Letters to the editor

Kent State must crack down on smoking ban

Dear Editor:

During the last big snowfall, I was walking into Tri-Towers and someone was actually smoking inside the breezeway. When I went to get a security person, the girl at the desk said, “Do you actually want me to get someone?” What a ridiculous question; why wouldn’t I want someone to stop smoking in the hallways?

Kent State posts signs on each door, “No smoking within twenty feet of the building.” RAs cannot write people up for not abiding by the rule but security can. However, security just goes and says, “Hey guys, just back away will ya?” Do you honestly think that is effective? How about the answer to that question is a big fat no. A warning does nothing. But to be written up would truly stop the problem. I do not deserve to have to walk by a cloud of smoke just to get into my dorm. Walking twenty feet away from the door is not hard to do. It is about time Kent State starts cracking down on the smoking. I think its getting just a little ridiculous.

Kathy Hiller

Junior education major

Pro-lifers need to act as they speak

Dear Editor:

As a pro-choice feminist, there are a number of complaints I could lodge against this week’s anti-abortion (I refuse to call the demonstration pro-life for reasons which will become clear momentarily) display in Risman Plaza.

I could, for example, make the standard and compelling argument that my body is mine to control, and mine about which to make decisions. As a teacher, I could criticize the use of gratuitously violent pictures — when I show images such as those used by the Genocide Awareness Project, I carefully consider the ramifications of my choice. I ask whether my use of these images further exploits those already exploited by various regimes and/or laws. I ask whether there is a way I can make my point without subjecting those individuals in the images to further degradation.

I could remind the anti-abortion protesters that the Nazi regime, and supporters of Jim Crow segregation, the very people whose crimes were depicted on poster-board as evidence about the inhumanity of abortion, also thought that women could not be trusted with reproductive rights, and undertook strenuous efforts to control women’s reproduction, even going so far as forcing them to be sterilized — an act I would consider a greater violation of human rights than abortion, which is, at least for a short time longer, still legal.

I could point out the racism of the panel with the words: “Ungentile, Unwhite, and Unborn.” If “born” is presented as the norm, that which is preferred, that which should be achieved at the expense of women’s individual rights, what does that say about the status of the “ungentile” and the “unwhite?” That they are not the norm — that gentile and white are the norm, and all else is inherently of a lesser value or is in some way objectionable.

I could criticize the appropriation of the suffering of others, specifically the victims of the Holocaust and Jim Crow segregation. If anti-abortionists cannot articulate their point except by usurping the suffering of others, if the use of such images not related to the issue at hand is the most compelling way to make the argument that abortion is wrong, then perhaps the argument has no merit in the first place.

These are all criticisms I could validly make of the anti-abortion demonstration. However, I want to make a point that I, as a genocide scholar, consider of the utmost importance, and that is the appropriation of the word genocide.

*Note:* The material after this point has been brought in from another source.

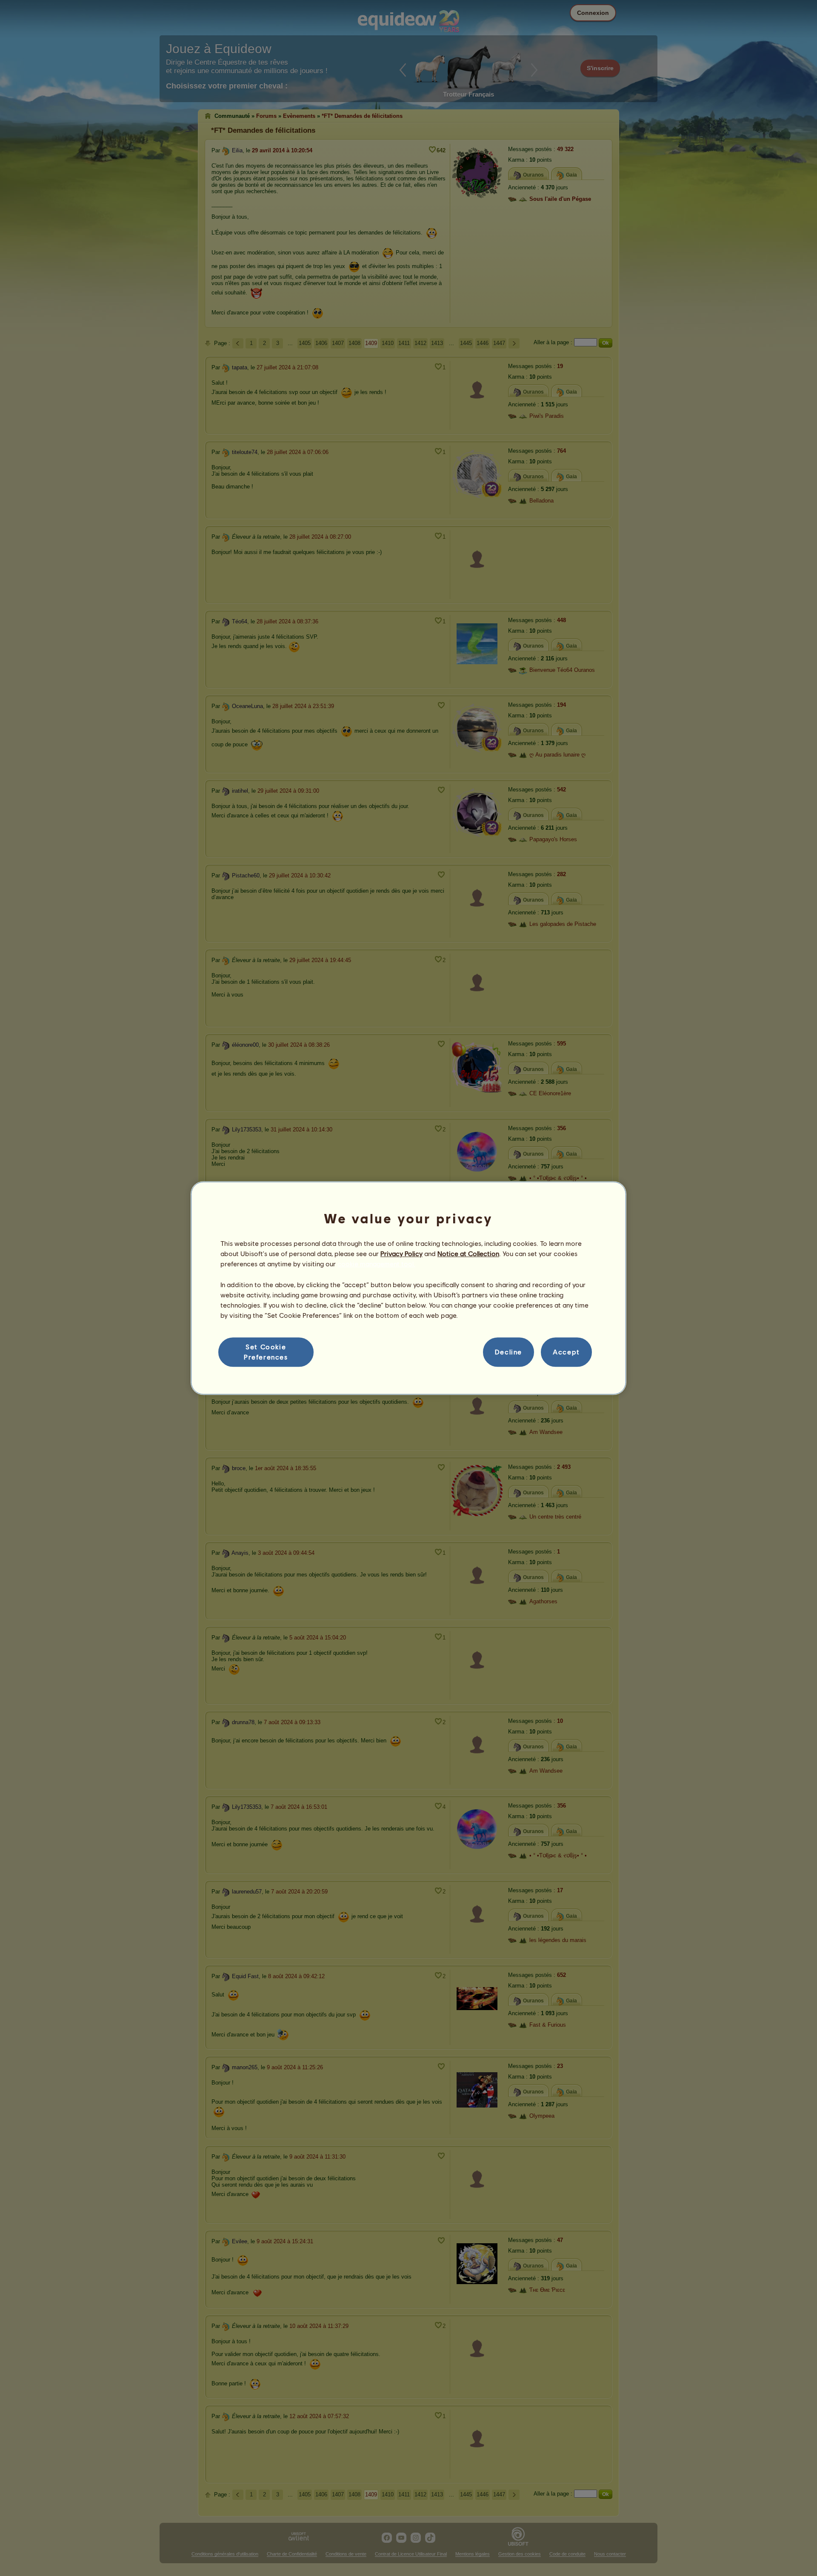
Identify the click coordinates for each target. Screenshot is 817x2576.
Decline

The word genocide has a very specific definition, written by a man who lost over 40 of his relatives to the Holocaust, and agreed upon in 1948 by the United Nations Convention on the Prevention and Punishment of the Crime of Genocide in the wake of the Nazi atrocities of the Second World War. The most important aspect of the definition for our purposes is:

” … acts committed with the intent to destroy, in whole or in part, a national, ethnical, racial or religious group . “

Women who have abortions have no intent to destroy a definable, immutable group — there is no group. There is no group of unborn children, with a set of characteristics common to all, which would make them a group that could be destroyed through genocide.

Language is the most powerful tool we have as a society to make changes to that with which we disagree. However, along with that power is a responsibility to use our words correctly. To misuse a word, purposefully, to make a point that can be made in better, more articulate ways, is to sacrifice the integrity of one’s cause.

When we misuse the word genocide, people die. We must remember that words which define everything, and which are invoked randomly and erroneously, define nothing and lose their power. When the word genocide loses its power, people will die, because the invocation of the word no longer has power, and the world can safely and with no ethical repercussions, stand by and do nothing in the face of real genocidal violence occurring today.

Thus, despite the many criticisms I could make of the anti-abortion protest in Risman Plaza this week, I choose to remind those who label themselves as pro-life that perhaps they should try actually being pro-life.